Like the fish, the cross is another symbol that precedes the faith of Christianity by far. The modified Greek letter Omega was a common staff symbol in the Tigris-Euphrates region as far back as 2500 BCE. The simple staff, a “stave, stake, prop or stay of the suffering sun was the Stauros…[and] was primarily a stake for supporting, shaped as a cross,” according to Gerald Massey. This word stauros is the same on used in the Greek Gospels, causing some such as Jehovah’s Witnesses to question the very crucifiction of Jesus on a cross. This sun was crucified by hanging on the cross, symbolizing the passing of the equinoxes and being resurrected at Easter, the vernal equinox. To both the Chinese, and later Western astronomers, the underlined Omega symbolized the new sun on the horizon.
The establishment of the cross as a religious symbol began with Constantine’s infamous vision, which “meant to him that Jesus was a manifestation of the Sun God… He continued to issue coins showing his head with the Sun, and the Church blurred the difference between the two religions: having moved the Sabbath from Saturday (Saturn's day) to Sunday (the Sun's day)… The monstrance, still used in Catholic and High Anglican Churches, shows golden rays radiating out from the consecrated host in the centre: Jesus as Sun God,” says Jacquetta Hawkes, a clear distortion of the faith.
Because of this, the cross caused much controversy in the early church. B. Walker mentions that "Early Christians even repudiated the cross because it was pagan." One such clergyman contemporary with Constantine was Minucius Felix who said, "I must tell you that we neither adore crosses nor desire them; you it is ye Pagans … for what else are your ensigns, flags and standards, but crosses gilt and beautiful. Your victorious trophies not only represent a cross, but a cross with a man upon it." T. W. Doane claims this explains this aversion to using the cross by saying, “It is very evident that this celebrated Christian Father alludes to some Gentle mystery, of which the prudence of his successors has deprived us… We are inclined to think that the effigies of a black or dark-skinned crucified man, which were to be seen in many places in Italy even during the last century, may have had something to do with it [distaste for the cross].”
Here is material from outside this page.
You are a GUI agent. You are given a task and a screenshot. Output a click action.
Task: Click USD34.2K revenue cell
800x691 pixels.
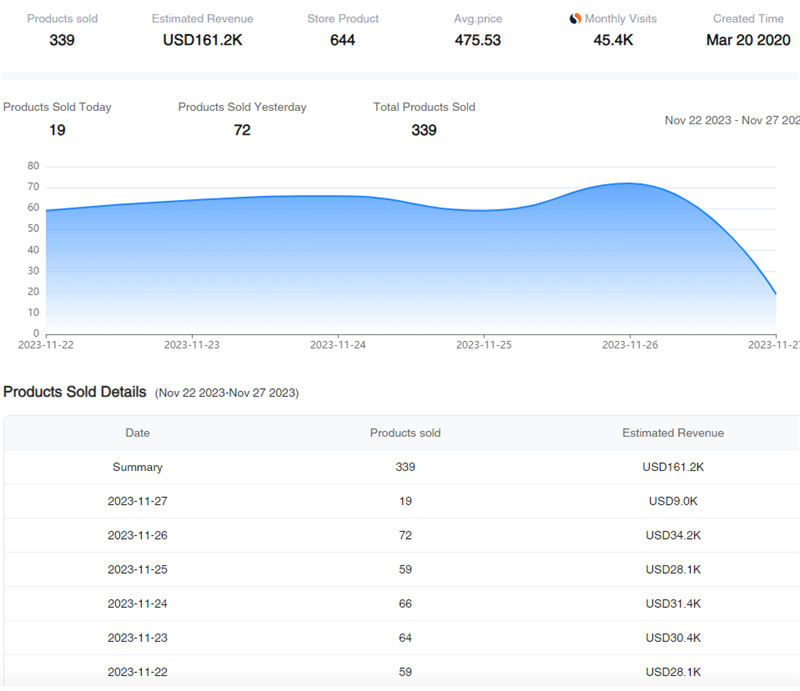coord(673,535)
The sun and Sun God was not the only figures found on ancient crosses; a number of dark-skinned pagan gods also died and rose from the dead at the Easter equinox and rose to heaven. John G. Jackson states “Most of these black gods were regarded as crucified saviors who died to save mankind by being nailed to a cross, or tied to a tree with arms outstretched as if on a cross, or slain violently in some other manner. Of these crucified saviors, the most prominent were Osiris and Horus of Egypt, Krishna of India, Mithra of Persia, Quetazlcoatl of Mexico, Adonis of Babylonia and Attis of Phrygia… The parallels between the legendary lives of these pagan messiahs and the life of Jesus Christ as recorded in the Bible are so similar that progressive Bible scholars now admit that stories of these heathen Christs have been woven into the life-story of Jesus.”
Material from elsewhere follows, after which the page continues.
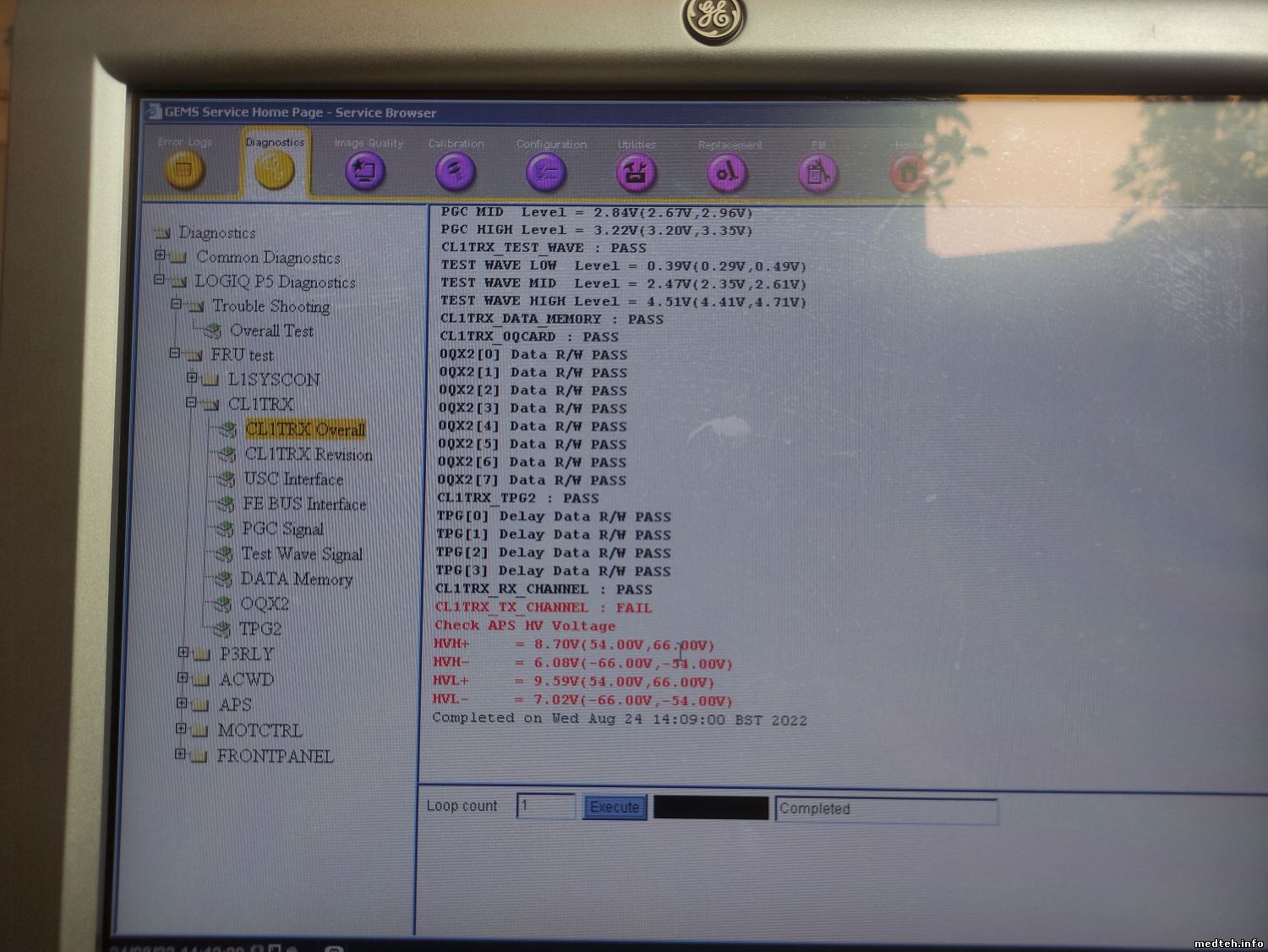Screen dimensions: 1268x952
Task: Click the Replacement icon
Action: 727,173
While symbolism may be perfectly fine with pagan religions, it is entirely incompatible with the doctrine of the three Monotheistic faiths, Judaism, Christianity, and Islam, as they detract from the true essence of these faiths. Even when not intended for the purpose of worship, symbols and human depictions are viewed as rivaling the creationary aspects of God. Figures such as the statues of Abraham Lincoln in Washington D.C., and the presidents depicted on Mt. Rushmore, are easily considered a form of idolatry from a Biblical perspective. Godfrey Higgins says, “No one can deny that the, at first perhaps innocent, adoration of images and emblems, has ended in the degradation of all nations.”